Postnatal depression: What about dads?
Screening fathers for postpartum depression is as important as screening mothers, researchers argue, and current guidelines don't go far enough in urging doctors to identify new fathers who may be suffering.
A perspectives piece in the journal Pediatrics points out that recent guidelines from the American Academy of Pediatrics (AAP) and the U.S. Preventive Services Task Force (USPSTF) recommend that pediatricians use well-child visits to screen mothers for postpartum depression. However, they hardly mention fathers despite all the evidence emerging in recent decades showing the importance of fathers' mental health to the well-being of their children.
"Depression among new dads is a problem that too often gets overlooked," lead author Tova Walsh, an assistant professor of social work at the University of Wisconsin-Madison, told Reuters Health.

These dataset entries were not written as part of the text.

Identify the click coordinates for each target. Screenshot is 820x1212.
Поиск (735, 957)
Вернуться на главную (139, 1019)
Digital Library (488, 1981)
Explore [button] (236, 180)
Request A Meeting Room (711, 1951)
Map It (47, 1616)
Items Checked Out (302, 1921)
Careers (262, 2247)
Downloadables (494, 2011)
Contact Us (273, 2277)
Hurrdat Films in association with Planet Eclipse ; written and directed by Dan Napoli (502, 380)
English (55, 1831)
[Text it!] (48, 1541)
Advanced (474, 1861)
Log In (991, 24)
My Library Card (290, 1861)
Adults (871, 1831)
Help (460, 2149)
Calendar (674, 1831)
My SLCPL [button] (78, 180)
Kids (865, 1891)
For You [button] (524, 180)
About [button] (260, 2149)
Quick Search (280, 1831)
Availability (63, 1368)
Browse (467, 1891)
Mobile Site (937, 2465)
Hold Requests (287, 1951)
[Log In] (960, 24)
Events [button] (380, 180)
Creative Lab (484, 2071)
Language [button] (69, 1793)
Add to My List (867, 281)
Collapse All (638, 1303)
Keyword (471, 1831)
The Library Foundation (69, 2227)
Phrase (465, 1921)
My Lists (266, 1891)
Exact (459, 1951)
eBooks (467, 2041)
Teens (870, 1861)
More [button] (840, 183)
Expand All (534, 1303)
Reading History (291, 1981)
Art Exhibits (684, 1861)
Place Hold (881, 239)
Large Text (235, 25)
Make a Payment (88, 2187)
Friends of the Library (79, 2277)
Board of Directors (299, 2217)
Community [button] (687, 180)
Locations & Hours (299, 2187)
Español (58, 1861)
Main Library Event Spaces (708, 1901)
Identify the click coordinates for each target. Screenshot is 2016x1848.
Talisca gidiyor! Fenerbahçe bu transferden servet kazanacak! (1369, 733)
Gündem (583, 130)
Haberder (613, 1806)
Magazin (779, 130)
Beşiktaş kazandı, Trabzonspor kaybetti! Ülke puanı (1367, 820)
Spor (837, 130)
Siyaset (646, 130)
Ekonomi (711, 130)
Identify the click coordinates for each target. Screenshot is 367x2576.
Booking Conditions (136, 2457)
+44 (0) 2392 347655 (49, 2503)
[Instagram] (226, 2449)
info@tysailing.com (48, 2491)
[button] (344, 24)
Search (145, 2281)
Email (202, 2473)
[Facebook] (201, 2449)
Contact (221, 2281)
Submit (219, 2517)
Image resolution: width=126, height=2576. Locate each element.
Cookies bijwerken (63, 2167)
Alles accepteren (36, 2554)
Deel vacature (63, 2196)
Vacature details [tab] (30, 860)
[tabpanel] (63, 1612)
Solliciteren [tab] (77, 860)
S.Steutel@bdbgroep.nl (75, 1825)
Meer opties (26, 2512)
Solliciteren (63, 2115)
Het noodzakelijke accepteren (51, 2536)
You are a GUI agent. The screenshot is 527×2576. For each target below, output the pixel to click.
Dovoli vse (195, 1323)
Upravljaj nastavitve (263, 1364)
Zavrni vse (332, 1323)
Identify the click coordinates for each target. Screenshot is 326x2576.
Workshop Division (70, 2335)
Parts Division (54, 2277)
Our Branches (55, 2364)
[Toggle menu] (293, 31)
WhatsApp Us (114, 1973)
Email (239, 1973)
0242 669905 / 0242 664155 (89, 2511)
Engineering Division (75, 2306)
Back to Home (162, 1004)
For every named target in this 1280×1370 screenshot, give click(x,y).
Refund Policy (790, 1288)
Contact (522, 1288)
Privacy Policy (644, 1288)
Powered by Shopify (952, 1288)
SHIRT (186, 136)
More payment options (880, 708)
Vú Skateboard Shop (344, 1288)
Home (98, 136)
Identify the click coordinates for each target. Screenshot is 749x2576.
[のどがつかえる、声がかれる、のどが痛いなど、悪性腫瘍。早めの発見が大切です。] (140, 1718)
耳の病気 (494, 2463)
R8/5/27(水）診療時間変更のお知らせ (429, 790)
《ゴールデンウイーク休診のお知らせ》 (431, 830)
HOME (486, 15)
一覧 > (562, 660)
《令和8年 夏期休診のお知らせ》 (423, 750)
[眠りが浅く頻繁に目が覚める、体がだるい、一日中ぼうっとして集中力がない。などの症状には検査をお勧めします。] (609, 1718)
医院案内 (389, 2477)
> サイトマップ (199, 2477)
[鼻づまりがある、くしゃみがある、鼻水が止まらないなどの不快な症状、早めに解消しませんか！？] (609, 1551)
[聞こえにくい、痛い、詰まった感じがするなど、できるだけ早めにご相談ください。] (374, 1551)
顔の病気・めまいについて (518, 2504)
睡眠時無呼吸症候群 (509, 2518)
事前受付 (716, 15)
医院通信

"Although many new dads experience depressive symptoms, few know how to identify the signs or talk about their struggles."
Depression symptoms in fathers in the first year after the birth of a child are considered paternal postpartum depression, Walsh and colleagues write. Past studies have estimated that anywhere from 2% to 25% of fathers are affected. But no clear diagnostic criteria specific to fathers exist, they note.
"Depression often looks different in fathers than in mothers," Walsh said. "In addition to the familiar symptoms of depression such as persistent sadness, loss of interest in previously enjoyable activities and trouble eating and sleeping, men may mask their symptoms by throwing themselves into work or by drinking more."
Fathers with postpartum depression are also less likely than mothers to ask for help, and a lack of awareness about paternal depression could be making it more difficult for them to tackle the problem.
"It is time for the focus on perinatal depression within pediatrics to include fathers too," Walsh said.
The USPSTF recommendations issued in early 2019 focus on interventions to prevent maternal depression, Walsh's team notes. The AAP guidance, also issued this year, acknowledged paternal postpartum depression as a problem but called for pediatricians to screen only mothers during visits in the first, second, fourth and sixth months, and to "consider screening the partner as well" at the six-month visit.
Walsh and colleagues recommend that pediatricians help educate new parents about paternal postpartum depression. They also call for development of better screening tools and say pediatricians should follow-through with referrals to make sure fathers receive treatment as well.
Thomas A. Field, an assistant professor of psychiatry at the Boston University School of Medicine who wasn't involved in the perspective piece, agreed on the need for greater awareness. "You don't see a lot of public marketing or information about male anxiety and depression postpartum," he told Reuters Health in a phone interview.
"Postpartum depression in women used to be highly stigmatized. It's less so now, as the awareness has improved. There needs to be more education to make it normal for fathers to speak about depression," Field said. The perception is that men don't have a very full emotional life, he added.
"What's more accurate is they are actually quite anxious about raising their child right. They don't always express it in ways others perceive as anxiety, instead they come across as being controlling."
Walsh and colleagues say they don't want to diminish the need to identify and respond to maternal depression, but depression in any parent is a risk to the child's well-being.
"We hope the article helps raise awareness that fathers, too, struggle with depression. Family, friends, pediatric providers and the fathers themselves have a critical role in recognizing the symptoms and getting support," Walsh said.